Shaken, rattled and rolled

Is it possible to live a lifetime in a day? Of course it is. After today I'd be tempted to say you can live a lifetime in 8 minutes. That's how long you have to wait until you can hit the morphine delivery button to get another dose. I wouldn't have believed that the hands on a clock could actually stop until today. Last night was another experiment in torture. Though everyone here at Lucille Packard Children's Hospital (LPCH) is as kind as the day is long, Casey and I have removed to rose colored glasses. Tessa slept soundly last night until 2:30 when she woke up in agony. Over the next couple of hours I did my best to get her any relief. The doctors were slow to increase her dosage, but I came out swinging. Still, it wasn't enough. The nurses wanted her hooked up to all kinds of wires to monitor her after the dosage increase, but she was already in so much pain it was just kicking a downed dog. I told them she needed more, but they were slow to respond. Finally she passed out at 6 this morning and we both managed a few more hours of sleep. Once again she woke to the cruel bedfellow that has become all to familiar to her in the last month and a half. Again, it was like drawing teeth to get the doctors to move in the right direction. She suffered all morning and afternoon. They told us that likely she was stressed, and wanted to giver her Ativan, an anti-anxiety drug. We balked saying that she was stressed because she's in PAIN! But after the team talked it up we decided to give it a try. Between the ativan and the dilauded she became totally out of it. She was exhausted but couldn't sleep, her eyes rolling back in her head only to snap back time after time. We tried to take her to the play room, but five minutes after arriving she threw up the only thing she had eaten all day.

When we got back to the room we said we wanted to talk to the Pain Team. When they got there I unloaded telling them that she had been in less pain when we had her at home. I told them that since we had gotten here she had suffered more, experienced more discomfort and nausea than at any previous point.
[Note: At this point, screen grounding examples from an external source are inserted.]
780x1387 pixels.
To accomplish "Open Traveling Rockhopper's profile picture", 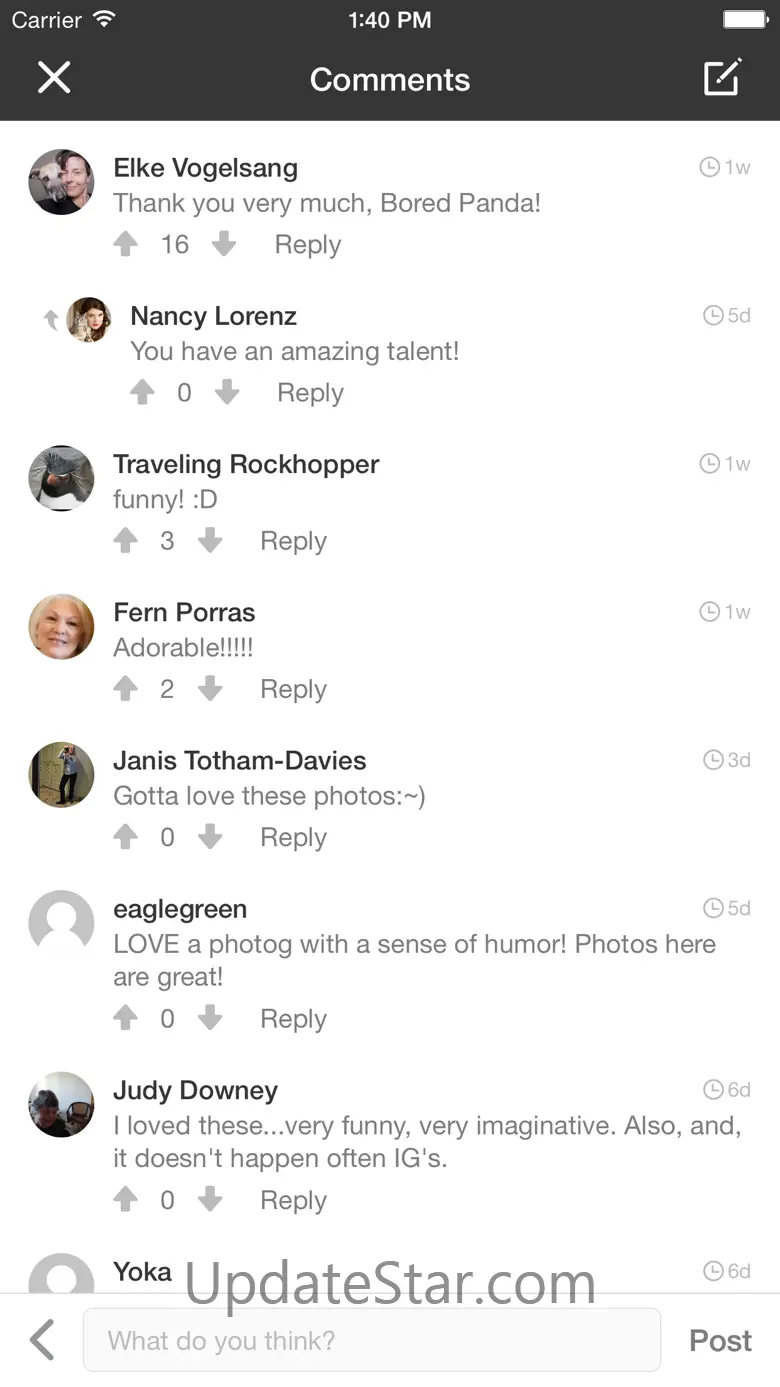I will 61,478.
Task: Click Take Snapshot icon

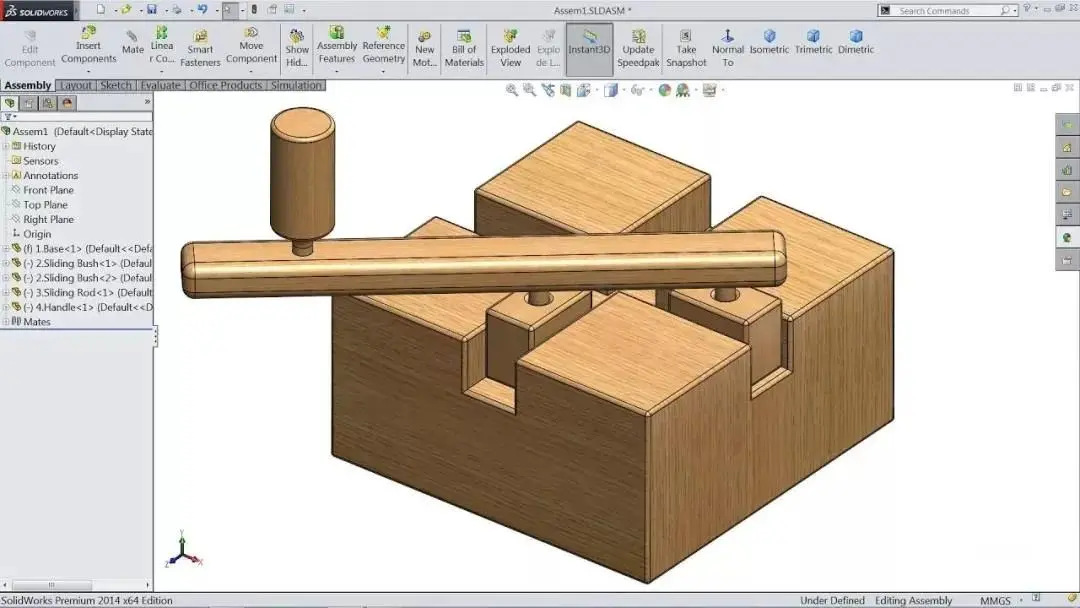Action: coord(686,48)
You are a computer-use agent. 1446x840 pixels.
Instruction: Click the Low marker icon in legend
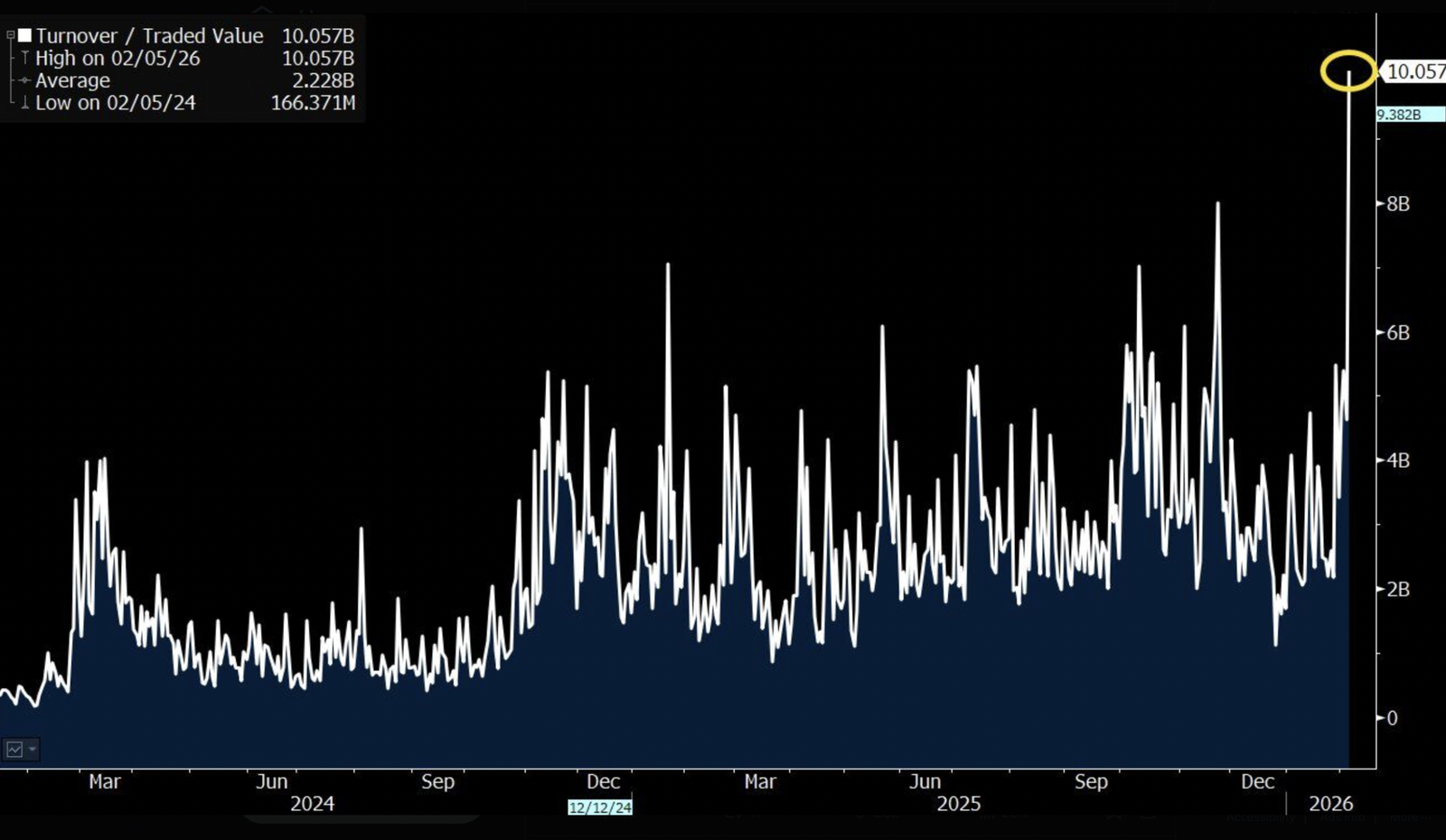24,103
They decided to overhaul the plan and put her back on the oxycodone and tylenol at a much higher dose.

She is finally asleep, and I'm hoping that we are both going to get some rest. She is scheduled for another bone marrow biopsy for Monday, this one in her femur. After that she is going to be put on tetracycline (an antibiotic) for a couple of weeks as part of preparations for a very specialized type of bone biopsy that will be performed in LA. We are hoping and praying that we get the pain under control quickly so we can take her back to Casey's parent's house tomorrow and avoid any more time in the hospital.

I'd like to say thank you to everyone for the gifts that you have given to Tessa and our family. I have made no attempt at thank you cards, and I hope that you can all forgive me. Linda and family: thank you so much for the Dora care package, Tessa hasn't been without the blanket since she got it!; Kristin and family: thank you for the butterfly observation kit-we can't wait til we can get it going; Ruda: thank you for the coloring books and sticker set; Jennifer and Co.: you guys are amazing, Tessa opened your care package today-great stuff for hospital bound girl!; Kristy: thank you for dinner and your amazing reading skills, it was such a relief to see her smile and engaged!; Katie, Marc, Sam and Elle: thank you for dinner and your ongoing love and support, your girls are magic. If I have forgotten anyone I hope you can forgive me. If I'm not returning texts or answering calls, be patient. I love hearing from you all, but at times I fear that if I open my mouth I'll start crying and never stop.

Pray for our girl, she is in the dark night of the soul.